- **Activity**
Tally the lines containing "agent" in this data. Respond with the tally alone.

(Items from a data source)
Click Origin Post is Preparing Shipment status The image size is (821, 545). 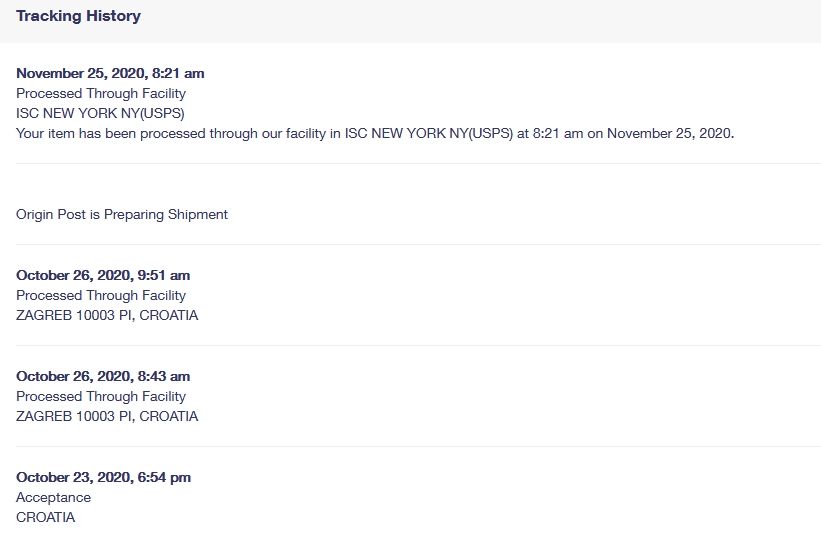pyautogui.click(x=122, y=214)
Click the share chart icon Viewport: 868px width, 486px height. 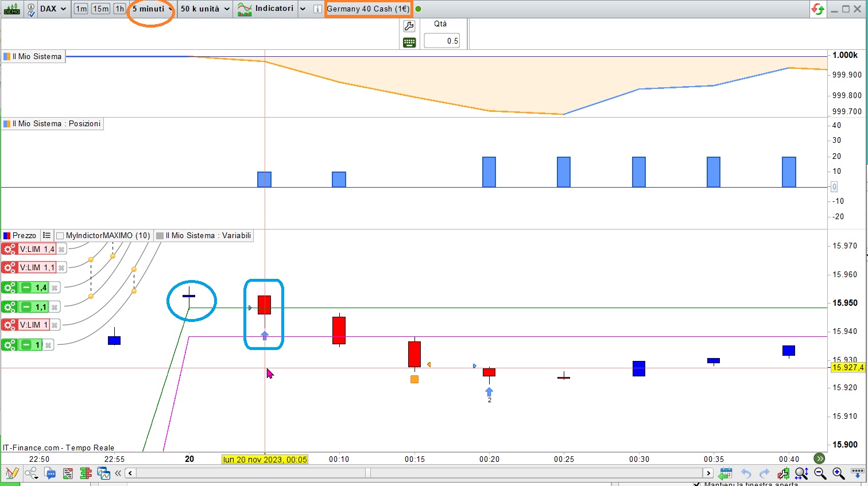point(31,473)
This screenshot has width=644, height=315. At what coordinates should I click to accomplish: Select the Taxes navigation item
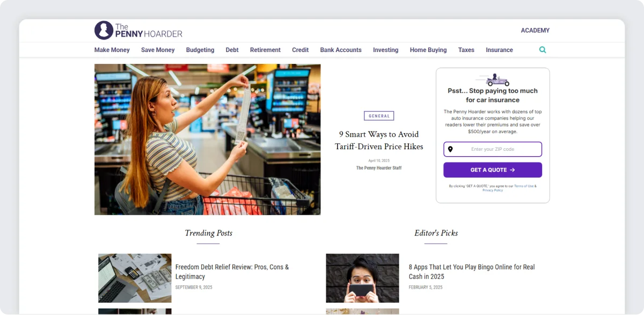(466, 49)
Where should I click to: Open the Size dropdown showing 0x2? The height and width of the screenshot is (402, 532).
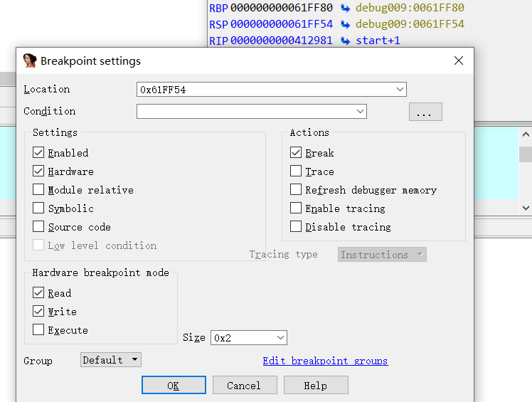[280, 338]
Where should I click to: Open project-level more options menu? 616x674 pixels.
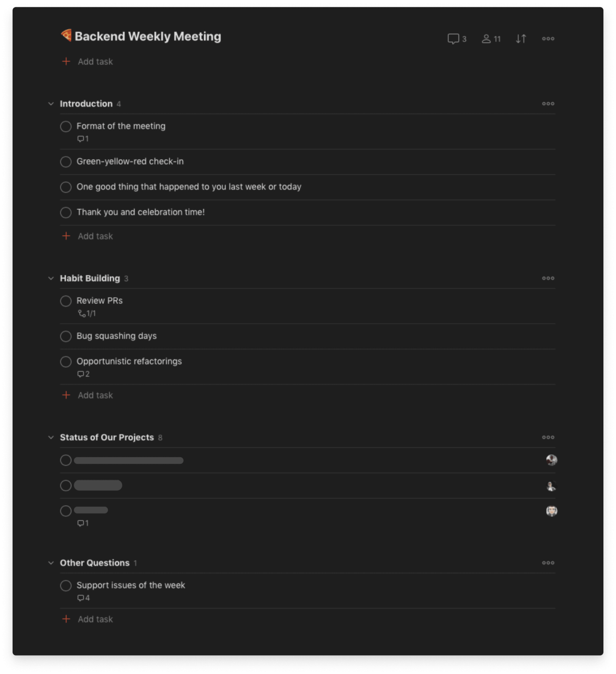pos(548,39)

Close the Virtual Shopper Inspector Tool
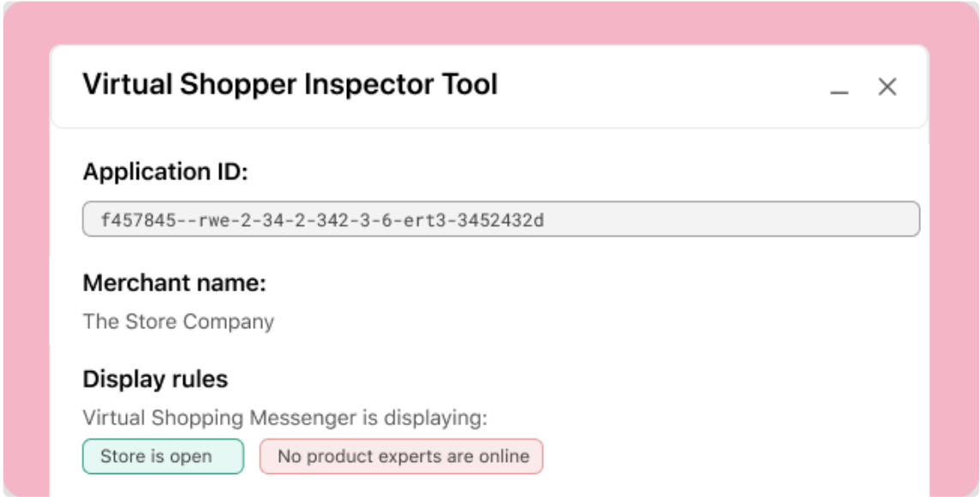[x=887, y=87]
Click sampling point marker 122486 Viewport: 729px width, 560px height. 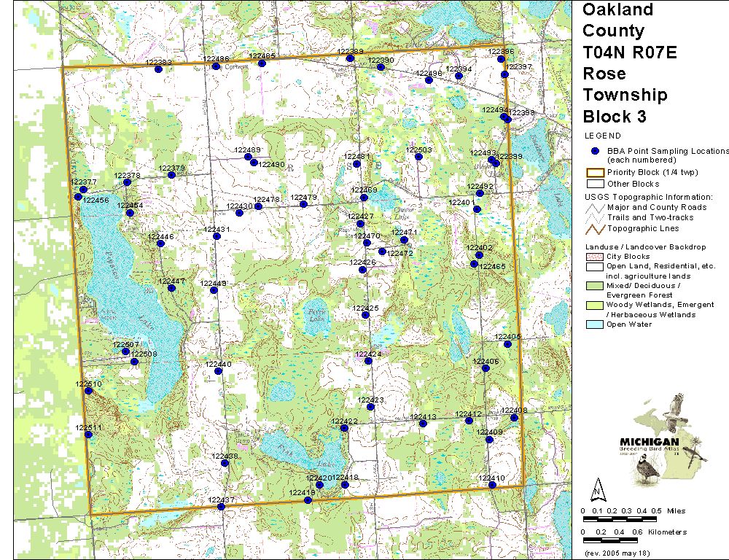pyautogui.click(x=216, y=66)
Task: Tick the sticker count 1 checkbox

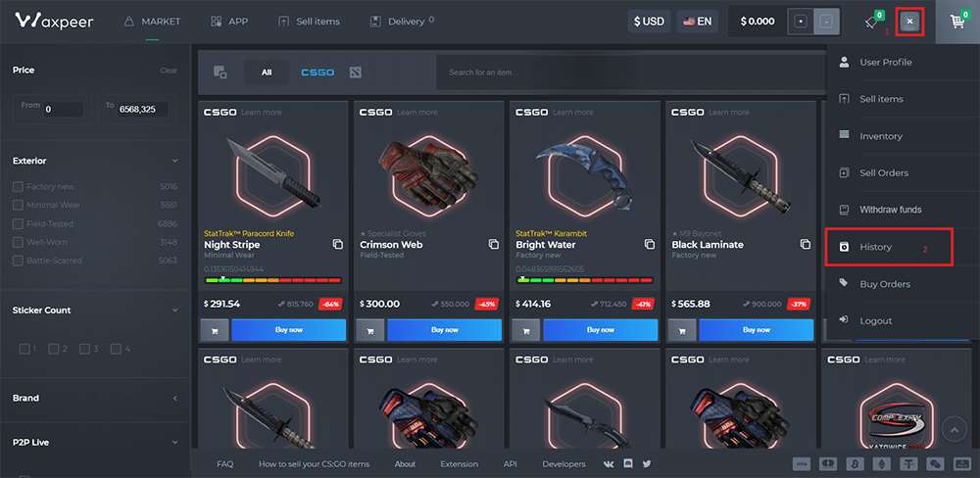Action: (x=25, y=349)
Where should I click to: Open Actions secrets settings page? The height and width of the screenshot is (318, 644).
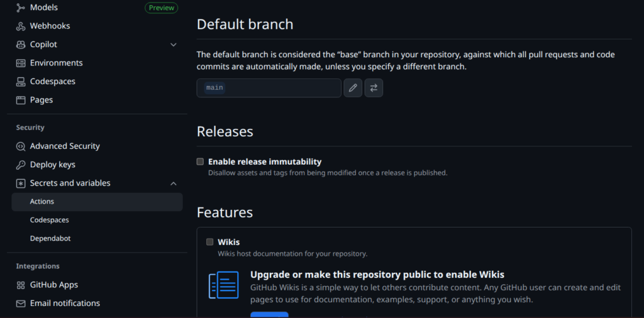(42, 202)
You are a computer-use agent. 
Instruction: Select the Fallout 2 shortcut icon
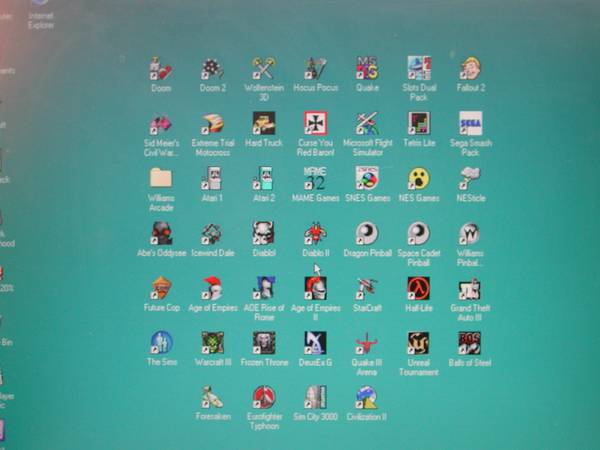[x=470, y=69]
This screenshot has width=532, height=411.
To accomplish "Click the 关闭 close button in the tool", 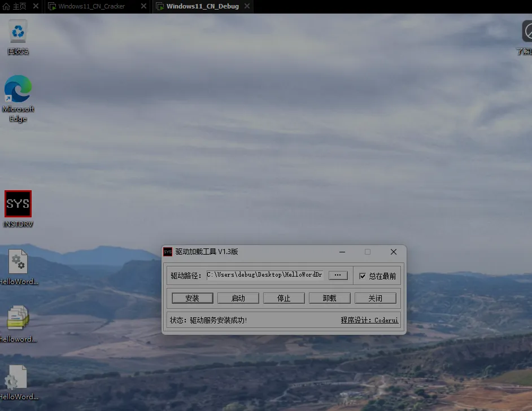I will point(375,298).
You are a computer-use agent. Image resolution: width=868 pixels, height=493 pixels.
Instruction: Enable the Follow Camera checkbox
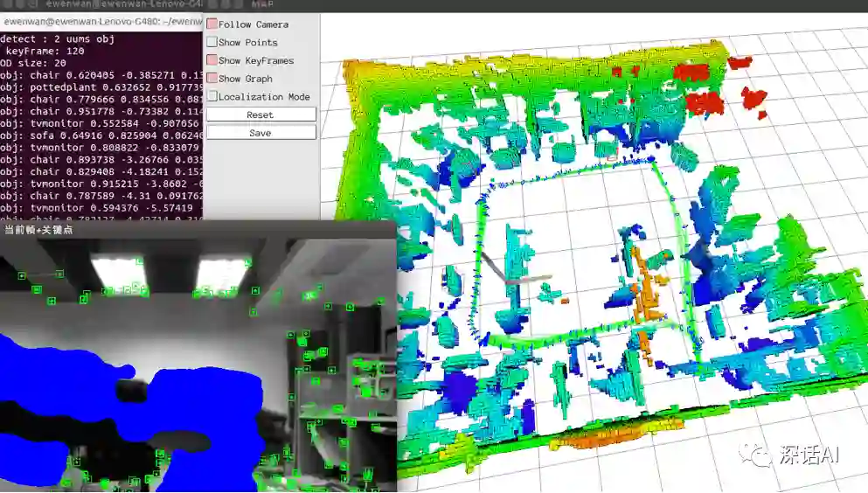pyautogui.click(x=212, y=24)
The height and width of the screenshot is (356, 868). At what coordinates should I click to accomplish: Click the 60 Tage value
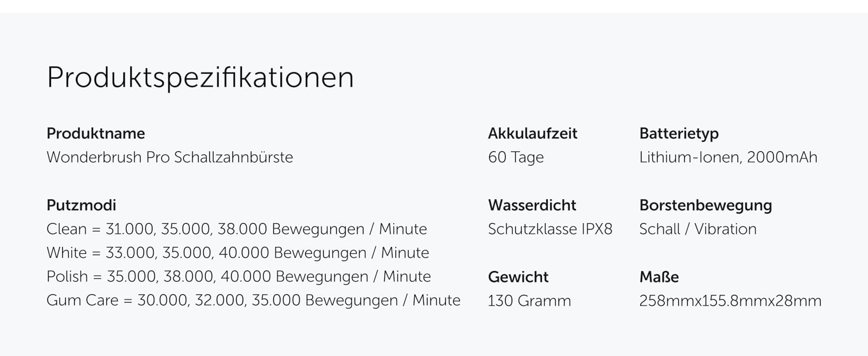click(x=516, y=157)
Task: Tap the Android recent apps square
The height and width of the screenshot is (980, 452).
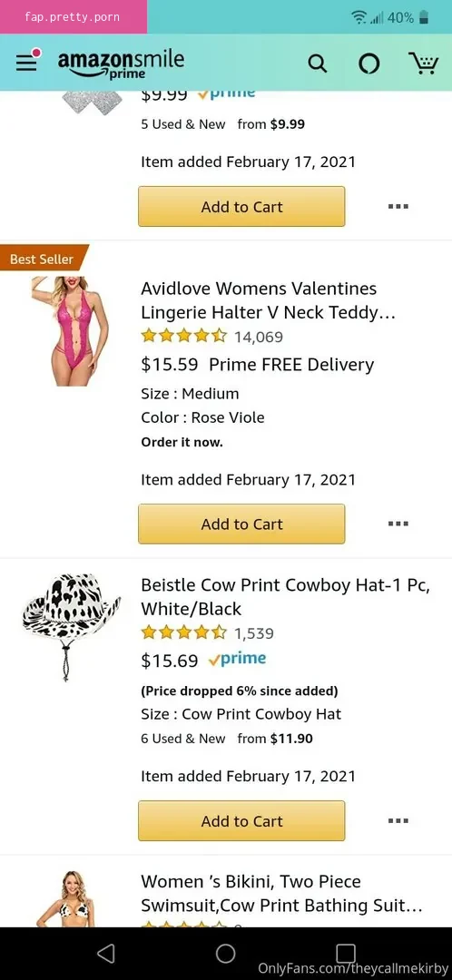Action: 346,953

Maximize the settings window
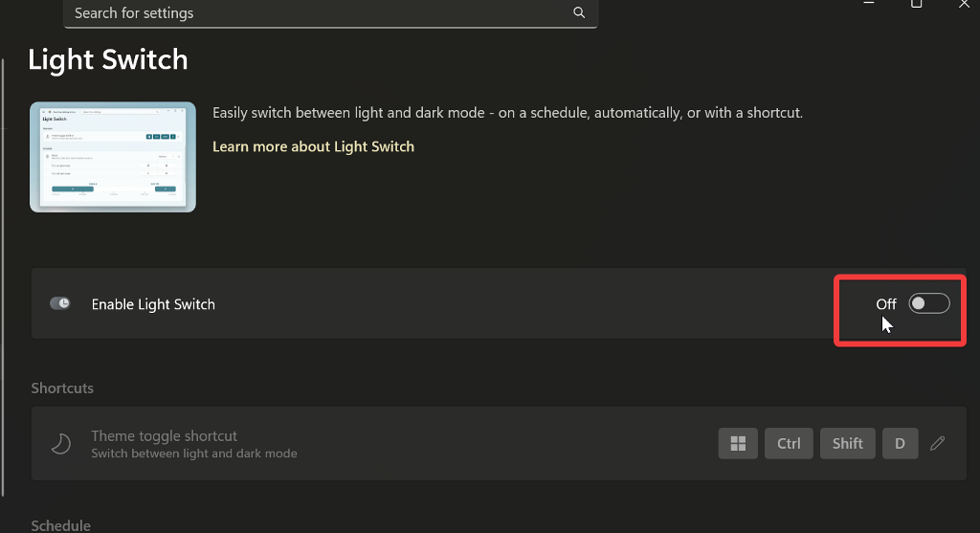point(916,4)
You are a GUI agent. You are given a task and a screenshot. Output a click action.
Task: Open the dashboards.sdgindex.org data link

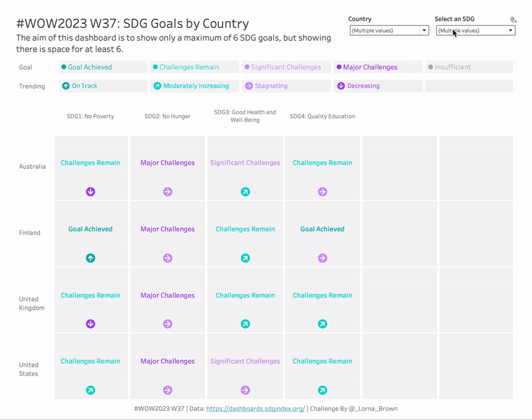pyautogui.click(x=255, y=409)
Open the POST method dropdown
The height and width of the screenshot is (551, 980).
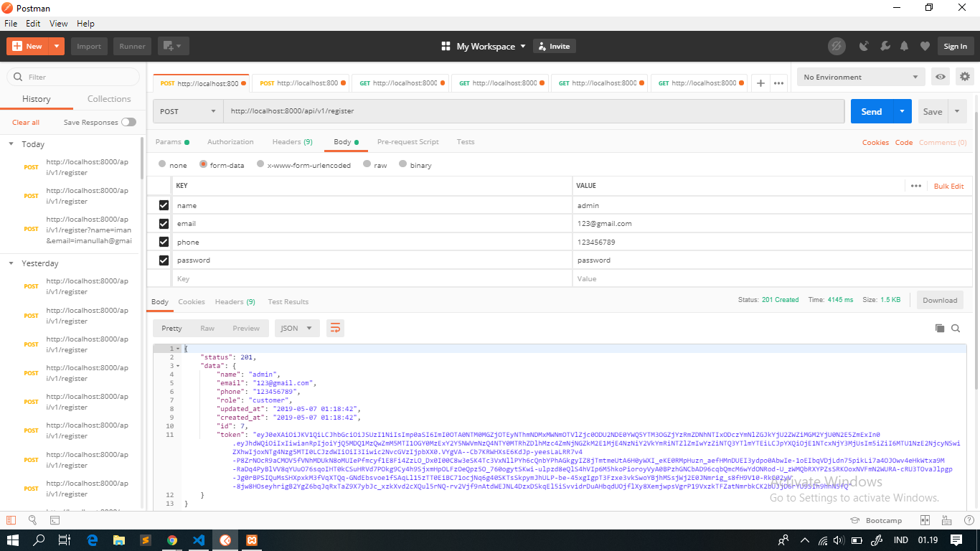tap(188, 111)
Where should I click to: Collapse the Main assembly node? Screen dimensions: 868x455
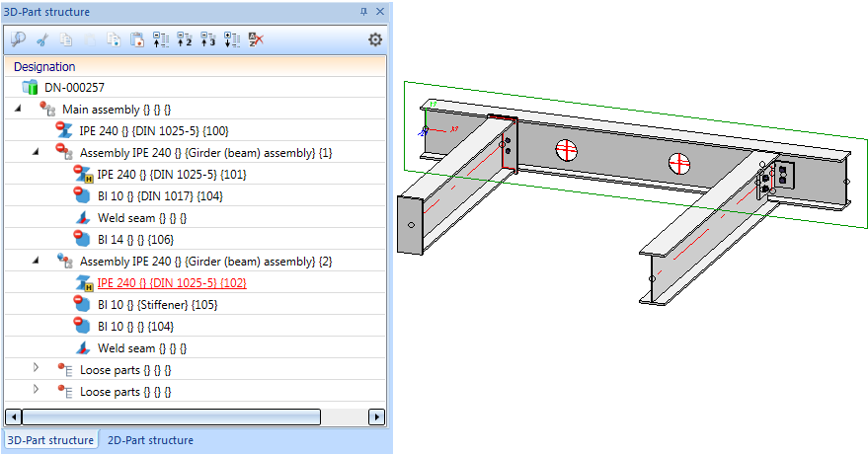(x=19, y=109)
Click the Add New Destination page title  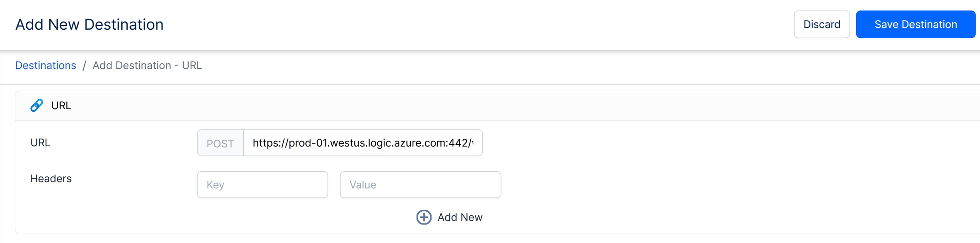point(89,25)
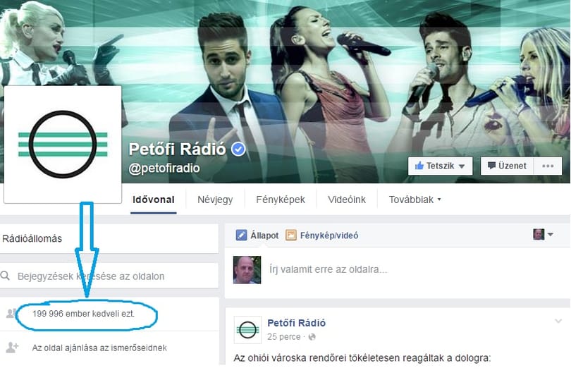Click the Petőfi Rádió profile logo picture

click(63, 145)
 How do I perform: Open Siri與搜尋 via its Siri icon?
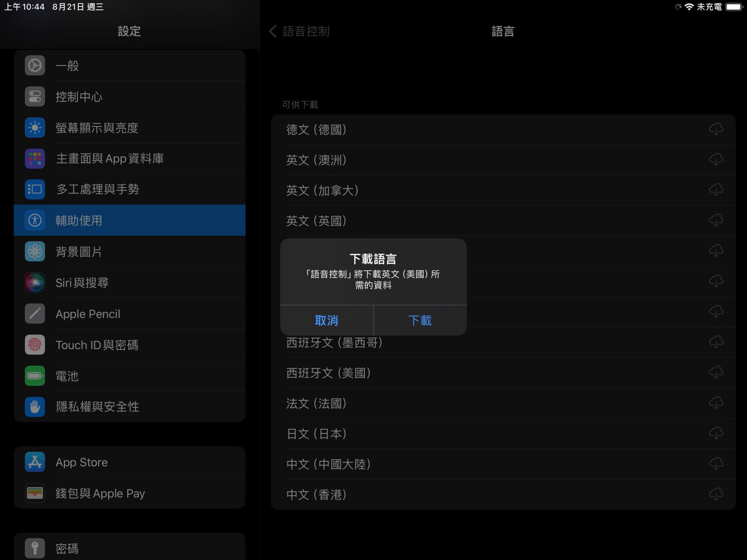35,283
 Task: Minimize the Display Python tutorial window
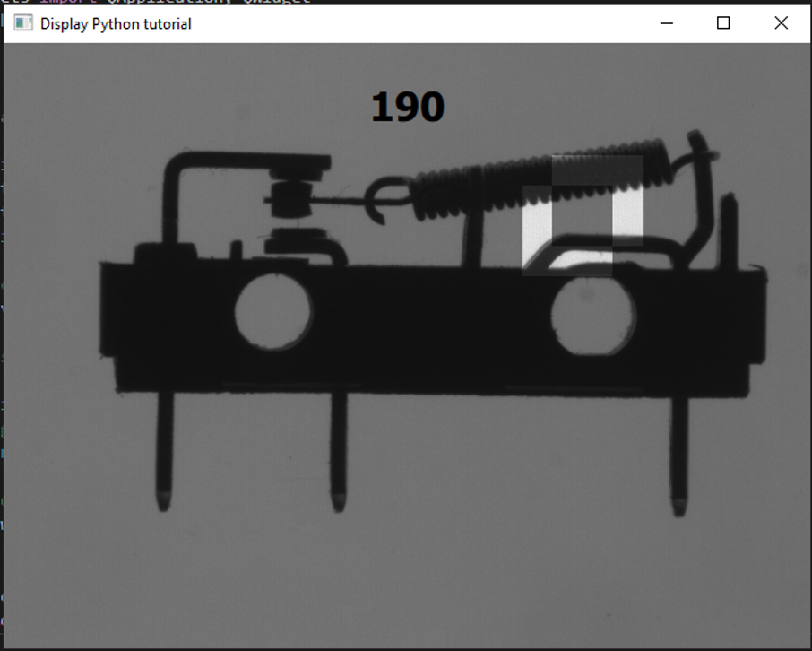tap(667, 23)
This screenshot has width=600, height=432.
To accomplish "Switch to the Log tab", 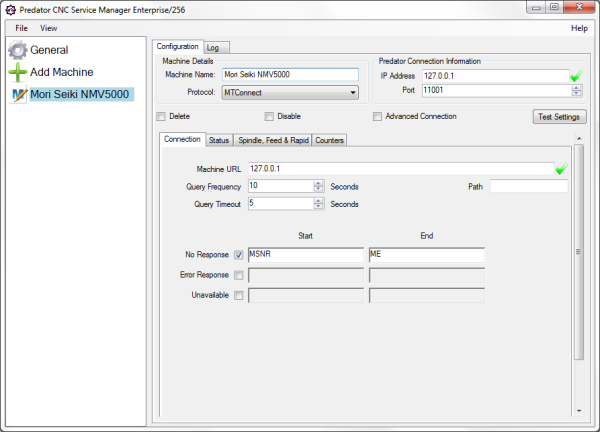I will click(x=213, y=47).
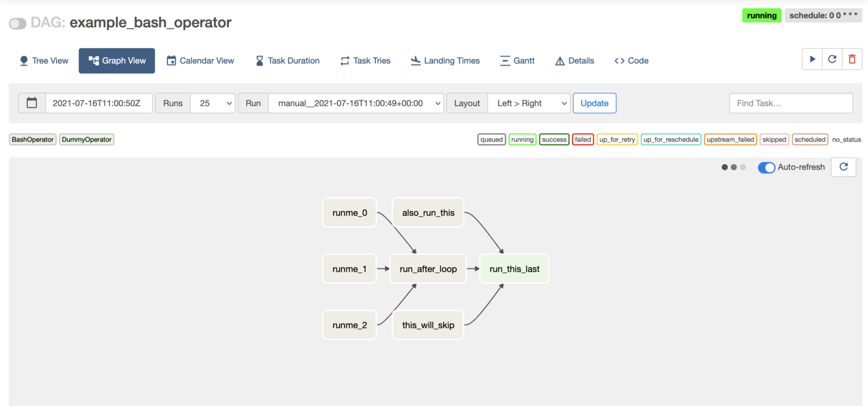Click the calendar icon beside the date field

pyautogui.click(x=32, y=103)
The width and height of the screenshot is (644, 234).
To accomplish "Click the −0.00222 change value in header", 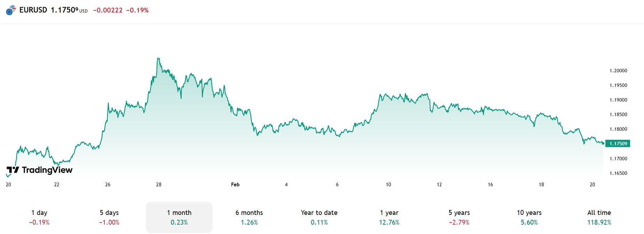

- **Problem solution**
3